PROBLEM REQUIREMENTS: Tell how many lines of the entries below include the string "will". Respond with the number alone.

THE DATA:
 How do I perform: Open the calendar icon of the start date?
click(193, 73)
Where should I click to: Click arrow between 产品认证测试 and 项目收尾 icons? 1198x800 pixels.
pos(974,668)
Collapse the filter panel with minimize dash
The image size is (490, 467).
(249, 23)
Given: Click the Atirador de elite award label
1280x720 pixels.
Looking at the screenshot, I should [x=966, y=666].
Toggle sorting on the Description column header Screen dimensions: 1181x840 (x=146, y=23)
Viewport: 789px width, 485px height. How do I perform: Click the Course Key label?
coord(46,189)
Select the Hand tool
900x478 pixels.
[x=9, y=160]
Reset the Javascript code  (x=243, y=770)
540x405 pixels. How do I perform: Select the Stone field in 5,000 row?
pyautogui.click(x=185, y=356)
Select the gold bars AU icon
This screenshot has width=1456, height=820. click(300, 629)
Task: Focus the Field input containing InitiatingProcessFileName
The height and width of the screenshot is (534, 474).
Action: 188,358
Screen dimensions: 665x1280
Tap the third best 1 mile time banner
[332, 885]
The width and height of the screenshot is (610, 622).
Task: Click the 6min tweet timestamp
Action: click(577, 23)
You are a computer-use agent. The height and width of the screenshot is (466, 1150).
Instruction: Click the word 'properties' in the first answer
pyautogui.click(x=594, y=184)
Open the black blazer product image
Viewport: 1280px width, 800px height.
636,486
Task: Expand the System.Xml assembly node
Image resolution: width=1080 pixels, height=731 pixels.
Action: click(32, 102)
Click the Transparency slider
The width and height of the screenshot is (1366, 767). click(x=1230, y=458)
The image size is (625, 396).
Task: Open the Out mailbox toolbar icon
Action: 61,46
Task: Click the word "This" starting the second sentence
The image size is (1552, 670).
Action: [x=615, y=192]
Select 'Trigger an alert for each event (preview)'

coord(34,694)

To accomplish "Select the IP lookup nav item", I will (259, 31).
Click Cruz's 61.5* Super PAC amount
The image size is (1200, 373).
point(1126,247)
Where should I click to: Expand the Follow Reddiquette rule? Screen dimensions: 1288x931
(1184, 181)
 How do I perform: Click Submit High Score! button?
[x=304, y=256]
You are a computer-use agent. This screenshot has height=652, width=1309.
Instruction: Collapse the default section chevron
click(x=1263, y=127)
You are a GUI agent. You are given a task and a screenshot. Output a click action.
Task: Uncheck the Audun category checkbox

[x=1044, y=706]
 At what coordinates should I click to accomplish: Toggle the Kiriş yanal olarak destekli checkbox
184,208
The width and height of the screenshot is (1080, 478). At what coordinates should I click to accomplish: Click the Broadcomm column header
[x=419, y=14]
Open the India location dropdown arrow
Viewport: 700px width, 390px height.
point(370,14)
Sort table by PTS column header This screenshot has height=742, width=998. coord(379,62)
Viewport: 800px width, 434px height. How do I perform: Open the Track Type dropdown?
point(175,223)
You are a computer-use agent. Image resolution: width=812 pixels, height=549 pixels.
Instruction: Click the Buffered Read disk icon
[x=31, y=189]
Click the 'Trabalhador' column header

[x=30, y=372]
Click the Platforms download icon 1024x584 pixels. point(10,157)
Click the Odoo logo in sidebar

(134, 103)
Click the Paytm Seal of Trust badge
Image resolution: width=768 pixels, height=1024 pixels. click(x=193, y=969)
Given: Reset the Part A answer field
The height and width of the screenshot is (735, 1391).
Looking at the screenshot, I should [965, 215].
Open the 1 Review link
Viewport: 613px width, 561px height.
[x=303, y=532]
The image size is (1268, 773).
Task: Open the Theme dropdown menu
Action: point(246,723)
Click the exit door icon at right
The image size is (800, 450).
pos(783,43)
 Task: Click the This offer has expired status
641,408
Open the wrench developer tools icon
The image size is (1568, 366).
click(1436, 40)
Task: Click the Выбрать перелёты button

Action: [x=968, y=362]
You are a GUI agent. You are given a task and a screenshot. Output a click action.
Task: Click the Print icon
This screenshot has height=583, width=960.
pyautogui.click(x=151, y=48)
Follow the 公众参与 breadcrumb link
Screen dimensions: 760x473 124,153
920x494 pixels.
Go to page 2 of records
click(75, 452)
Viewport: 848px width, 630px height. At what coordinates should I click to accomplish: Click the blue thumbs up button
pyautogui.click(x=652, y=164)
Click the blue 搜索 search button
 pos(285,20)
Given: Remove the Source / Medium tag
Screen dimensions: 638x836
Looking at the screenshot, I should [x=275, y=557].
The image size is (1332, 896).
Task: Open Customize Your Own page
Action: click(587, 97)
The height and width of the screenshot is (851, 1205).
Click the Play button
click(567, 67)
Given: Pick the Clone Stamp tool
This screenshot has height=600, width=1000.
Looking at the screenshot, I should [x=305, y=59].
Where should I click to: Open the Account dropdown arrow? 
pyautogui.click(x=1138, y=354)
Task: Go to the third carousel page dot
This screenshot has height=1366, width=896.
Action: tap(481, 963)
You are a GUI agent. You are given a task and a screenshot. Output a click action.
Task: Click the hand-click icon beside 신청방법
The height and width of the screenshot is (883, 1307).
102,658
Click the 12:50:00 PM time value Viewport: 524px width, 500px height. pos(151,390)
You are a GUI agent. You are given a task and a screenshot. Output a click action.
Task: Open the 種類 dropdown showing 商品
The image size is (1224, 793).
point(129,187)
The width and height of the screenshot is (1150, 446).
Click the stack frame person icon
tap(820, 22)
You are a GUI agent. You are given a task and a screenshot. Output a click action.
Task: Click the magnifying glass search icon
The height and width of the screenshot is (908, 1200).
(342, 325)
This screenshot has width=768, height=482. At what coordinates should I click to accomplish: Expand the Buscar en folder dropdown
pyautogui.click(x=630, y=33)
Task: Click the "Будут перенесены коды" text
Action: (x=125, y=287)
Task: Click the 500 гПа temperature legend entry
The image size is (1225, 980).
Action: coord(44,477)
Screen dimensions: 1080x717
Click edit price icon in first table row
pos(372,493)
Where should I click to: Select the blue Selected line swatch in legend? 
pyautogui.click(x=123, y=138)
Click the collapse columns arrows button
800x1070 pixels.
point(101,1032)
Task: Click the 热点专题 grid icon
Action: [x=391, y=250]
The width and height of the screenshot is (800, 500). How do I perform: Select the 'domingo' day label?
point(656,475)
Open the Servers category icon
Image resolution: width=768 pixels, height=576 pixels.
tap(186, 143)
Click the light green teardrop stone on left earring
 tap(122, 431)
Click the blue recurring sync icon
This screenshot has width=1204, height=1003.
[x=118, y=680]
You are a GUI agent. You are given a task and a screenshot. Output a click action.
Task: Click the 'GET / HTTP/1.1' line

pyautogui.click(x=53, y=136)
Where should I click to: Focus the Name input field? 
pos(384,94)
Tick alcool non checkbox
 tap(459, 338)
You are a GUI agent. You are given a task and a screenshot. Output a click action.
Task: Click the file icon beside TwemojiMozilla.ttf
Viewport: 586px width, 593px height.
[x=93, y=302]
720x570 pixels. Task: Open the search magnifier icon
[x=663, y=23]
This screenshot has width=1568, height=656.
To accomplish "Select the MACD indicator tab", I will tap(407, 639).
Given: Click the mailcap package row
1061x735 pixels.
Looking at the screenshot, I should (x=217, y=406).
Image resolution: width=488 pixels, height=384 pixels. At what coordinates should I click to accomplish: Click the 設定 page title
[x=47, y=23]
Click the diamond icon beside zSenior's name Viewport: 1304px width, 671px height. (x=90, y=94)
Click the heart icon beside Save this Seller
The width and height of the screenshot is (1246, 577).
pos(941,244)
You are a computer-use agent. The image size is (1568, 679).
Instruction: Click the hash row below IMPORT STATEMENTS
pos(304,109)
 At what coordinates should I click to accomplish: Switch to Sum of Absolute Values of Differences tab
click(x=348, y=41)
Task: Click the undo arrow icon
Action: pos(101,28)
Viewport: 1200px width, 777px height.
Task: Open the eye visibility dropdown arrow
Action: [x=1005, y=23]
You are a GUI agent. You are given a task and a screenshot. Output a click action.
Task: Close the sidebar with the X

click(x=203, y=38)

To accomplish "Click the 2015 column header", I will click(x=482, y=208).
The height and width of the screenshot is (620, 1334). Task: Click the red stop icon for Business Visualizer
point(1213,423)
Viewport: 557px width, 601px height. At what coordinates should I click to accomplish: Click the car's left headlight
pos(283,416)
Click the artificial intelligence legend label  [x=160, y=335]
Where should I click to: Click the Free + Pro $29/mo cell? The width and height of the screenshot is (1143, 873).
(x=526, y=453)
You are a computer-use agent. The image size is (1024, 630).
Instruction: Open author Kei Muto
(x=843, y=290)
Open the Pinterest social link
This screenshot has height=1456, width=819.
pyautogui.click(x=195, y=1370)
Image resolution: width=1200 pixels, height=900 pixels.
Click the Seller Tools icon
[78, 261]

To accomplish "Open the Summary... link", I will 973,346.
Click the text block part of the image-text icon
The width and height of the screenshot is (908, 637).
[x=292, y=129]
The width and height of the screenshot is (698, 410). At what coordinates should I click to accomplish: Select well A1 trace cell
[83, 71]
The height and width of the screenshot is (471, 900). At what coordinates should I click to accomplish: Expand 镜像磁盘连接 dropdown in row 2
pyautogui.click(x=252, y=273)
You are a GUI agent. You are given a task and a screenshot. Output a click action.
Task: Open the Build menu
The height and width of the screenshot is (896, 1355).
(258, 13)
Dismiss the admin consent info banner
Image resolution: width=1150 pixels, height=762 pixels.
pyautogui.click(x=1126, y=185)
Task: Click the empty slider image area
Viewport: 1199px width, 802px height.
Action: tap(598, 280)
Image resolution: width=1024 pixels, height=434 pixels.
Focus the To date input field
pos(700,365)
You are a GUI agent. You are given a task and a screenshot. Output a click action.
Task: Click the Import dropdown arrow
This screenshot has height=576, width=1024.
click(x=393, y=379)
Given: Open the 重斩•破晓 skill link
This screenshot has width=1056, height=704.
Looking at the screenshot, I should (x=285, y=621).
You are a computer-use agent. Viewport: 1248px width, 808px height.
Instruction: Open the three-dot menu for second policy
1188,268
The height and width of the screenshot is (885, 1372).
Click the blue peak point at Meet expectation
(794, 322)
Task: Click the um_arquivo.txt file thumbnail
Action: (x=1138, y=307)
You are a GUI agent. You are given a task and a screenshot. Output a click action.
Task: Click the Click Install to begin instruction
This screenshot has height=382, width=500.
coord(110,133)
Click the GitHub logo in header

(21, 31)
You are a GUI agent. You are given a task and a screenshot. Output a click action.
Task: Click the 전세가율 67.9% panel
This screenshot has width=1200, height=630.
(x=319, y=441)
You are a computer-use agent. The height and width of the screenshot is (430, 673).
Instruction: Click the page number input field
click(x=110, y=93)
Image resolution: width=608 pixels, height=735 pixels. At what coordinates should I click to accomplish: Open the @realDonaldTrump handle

RESPONSE BOX: 4